2. There are only so many resources in any one organization’s bucket. We’ve spent most of our resources chasing after diversionary issues like this one. Real Estate is an industry in peril. Get used to it and address what we can of the real problems we’re all facing. Examine the dead elephant in the room—the corpse is getting smellier and smellier.
I’m at a loss as to why a simple, modest reform proposal would require some huge investment of resources. I’m also at a loss as to why failing to address the question of who is the MLS’s customer (and far more broadly, what role each entity serves in the industry-in-peril that is real estate) is a benefit to examining the dead elephant in the room. For that matter, I suppose I’m curious what the dead elephant is.
3. The current MLS dependency on single vendor relationships is one of our biggest weaknesses. Our vendors need to stay in business, sometimes at the expense of innovations which members require and technology makes possible. Data collection and information extraction, interpretation, and presentation are different things. It’s best if MLSs are not tied to a one solution provider for all of these functions.
I can agree with this 100%, but see nothing in my post that suggests MLS should only have a single vendor. Furthermore, I see no reason why a MLS can not both understand who its customer is, and go reduce reliance on a single vendor.
4. As MLSs, some of our most pervasive problems come from the NAR organization itself. The issues of who should be members of the real estate business community is tied to licensing structures and job descriptions which are outdated at best, and NAR’s insistence on antiquated geographical boundaries for servicing members’ professional needs has consumed an inordinate amount of our collective resources.
Again, I can agree with this 100%, and see no reason why “broker pays” is incompatible with reform in NAR. I assume this is an issue Judith is passionate about, and wish her much luck in addressing it. I can only imagine improvements here would help everyone out.
That Didn’t Help Me At All, Rob
A final note. I did not set out in my first post, nor in this one, to provide actual solutions to actual issues a MLS might be dealing with. Instead, I set out to suggest a method that might help organizations come up with actual solutions to actual problems. To me, clarifying the difference between customer and stakeholder, and then aligning the customer with the one stakeholder who has (I thought) the copyright to the data, provides the framework for thinking through the actual problems to find actual solutions.

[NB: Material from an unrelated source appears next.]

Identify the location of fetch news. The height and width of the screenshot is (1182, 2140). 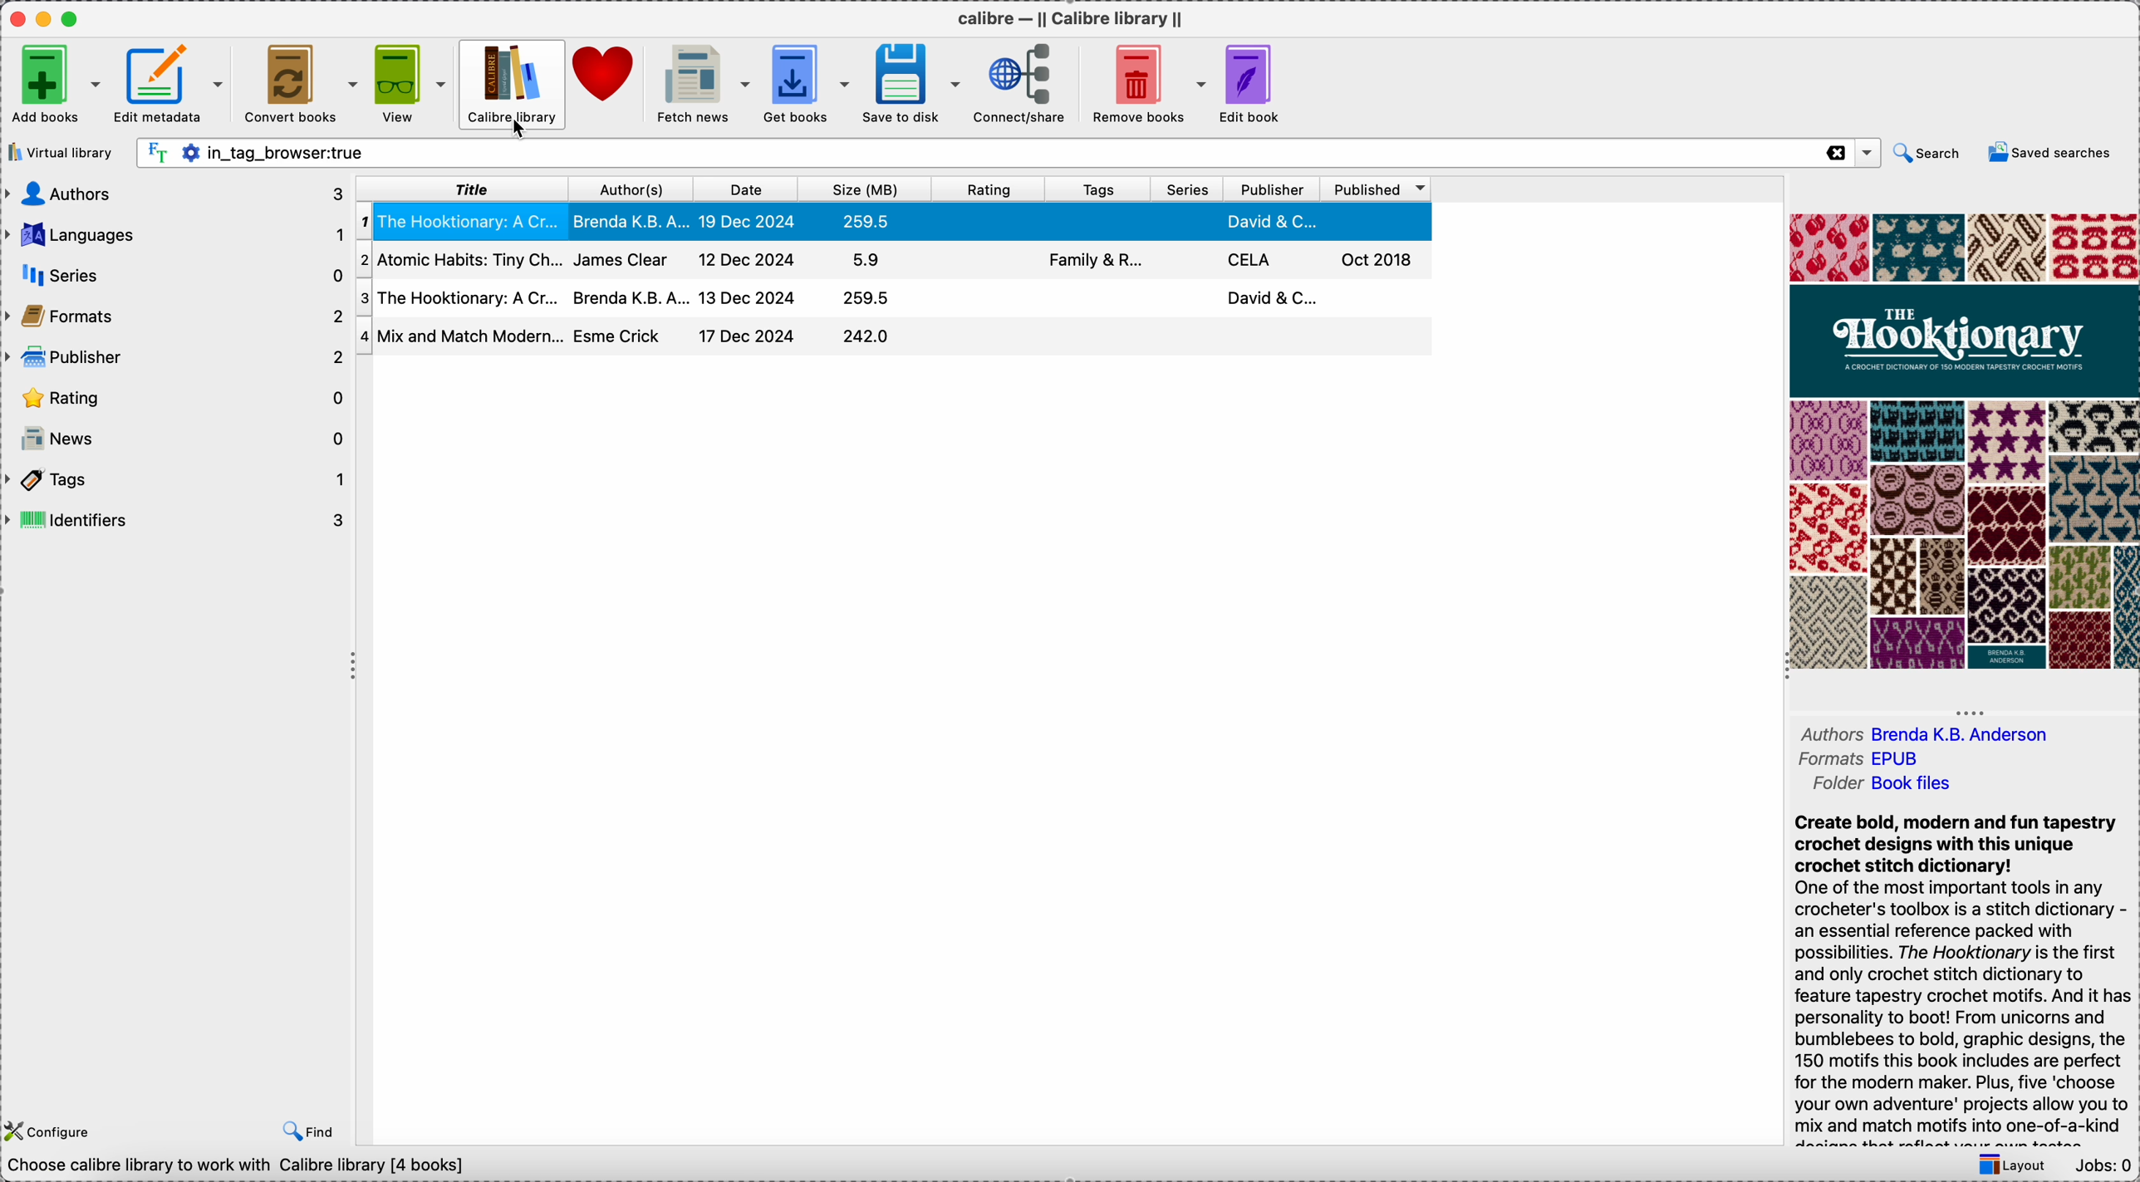
(700, 84).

But to the extent that anyone was seeking direct answers to their burning questions — as Victor Lund points out, “discuss something with a little more meat – how about Associations that pay NAR for ghost members to keep votes and seats at convention” — I apologize for failing to be helpful. I admit freely that I have no answers to ghost member corruption problem at NAR. But then, if you’ve been around a bit, you know I write this blog for myself, not for you, right?
And even to those MLS’s that do currently bill only the broker, that sets the groundwork for the real conceptual work ahead. Billing the broker certainly helps clarify who the customer is, but it doesn’t mean much if the MLS organization itself does not recommit to thinking of the broker as the customer, rather than just the administrative means by which it collects payment from its real customers. No, the conceptual framework necessary is just answering that question: Who is the customer? Then using that answer to think through complex issues and problems to see if answers can be found.
Much appreciate the discussion and debate, both here on Notorious and elsewhere.